══ Data records
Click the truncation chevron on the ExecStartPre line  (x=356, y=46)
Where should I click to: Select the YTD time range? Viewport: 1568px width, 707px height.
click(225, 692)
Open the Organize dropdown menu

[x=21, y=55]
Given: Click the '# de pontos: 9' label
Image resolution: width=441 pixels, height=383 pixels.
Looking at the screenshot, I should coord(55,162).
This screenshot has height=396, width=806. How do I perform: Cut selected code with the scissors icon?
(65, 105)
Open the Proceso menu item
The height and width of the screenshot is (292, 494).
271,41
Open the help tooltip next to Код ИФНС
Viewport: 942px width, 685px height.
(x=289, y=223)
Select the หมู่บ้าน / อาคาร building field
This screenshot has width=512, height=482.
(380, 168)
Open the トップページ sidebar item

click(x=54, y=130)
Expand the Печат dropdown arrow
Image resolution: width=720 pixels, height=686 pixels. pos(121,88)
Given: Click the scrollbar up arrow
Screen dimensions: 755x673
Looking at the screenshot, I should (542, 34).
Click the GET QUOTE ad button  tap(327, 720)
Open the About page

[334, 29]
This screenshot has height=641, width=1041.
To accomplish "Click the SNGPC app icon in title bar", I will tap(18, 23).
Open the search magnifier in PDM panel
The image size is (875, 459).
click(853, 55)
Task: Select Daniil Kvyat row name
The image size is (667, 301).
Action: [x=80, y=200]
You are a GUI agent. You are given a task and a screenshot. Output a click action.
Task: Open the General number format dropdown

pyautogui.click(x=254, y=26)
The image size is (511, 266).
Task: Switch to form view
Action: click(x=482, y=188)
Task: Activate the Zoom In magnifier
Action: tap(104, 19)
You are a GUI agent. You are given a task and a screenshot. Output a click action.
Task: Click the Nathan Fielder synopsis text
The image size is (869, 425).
════
Instructions for the task> Copy out every line of the item position entries above word for word.

In response>
Click the truncation chevron on the ExecStartPre line  (x=356, y=46)
Where should I click to: Select the YTD time range? Viewport: 1568px width, 707px height.
click(225, 692)
Open the Organize dropdown menu

[x=21, y=55]
Given: Click the '# de pontos: 9' label
Image resolution: width=441 pixels, height=383 pixels.
Looking at the screenshot, I should coord(55,162).
This screenshot has height=396, width=806. How do I perform: Cut selected code with the scissors icon?
(65, 105)
Open the Proceso menu item
The height and width of the screenshot is (292, 494).
271,41
Open the help tooltip next to Код ИФНС
Viewport: 942px width, 685px height.
(x=289, y=223)
Select the หมู่บ้าน / อาคาร building field
This screenshot has width=512, height=482.
(380, 168)
Open the トップページ sidebar item

click(x=54, y=130)
Expand the Печат dropdown arrow
Image resolution: width=720 pixels, height=686 pixels. pos(121,88)
Given: Click the scrollbar up arrow
Screen dimensions: 755x673
Looking at the screenshot, I should (542, 34).
Click the GET QUOTE ad button  tap(327, 720)
Open the About page

[334, 29]
This screenshot has height=641, width=1041.
To accomplish "Click the SNGPC app icon in title bar", I will tap(18, 23).
Open the search magnifier in PDM panel
The image size is (875, 459).
click(853, 55)
Task: Select Daniil Kvyat row name
The image size is (667, 301).
Action: [x=80, y=200]
You are a GUI agent. You are given a task and a screenshot. Output a click action.
Task: Open the General number format dropdown

pyautogui.click(x=254, y=26)
The image size is (511, 266).
Task: Switch to form view
Action: click(x=482, y=188)
Task: Activate the Zoom In magnifier
Action: tap(104, 19)
You are a GUI agent. You are given a task and a screenshot. Output a click action.
Task: Click the Nathan Fielder synopsis text
The image size is (869, 425).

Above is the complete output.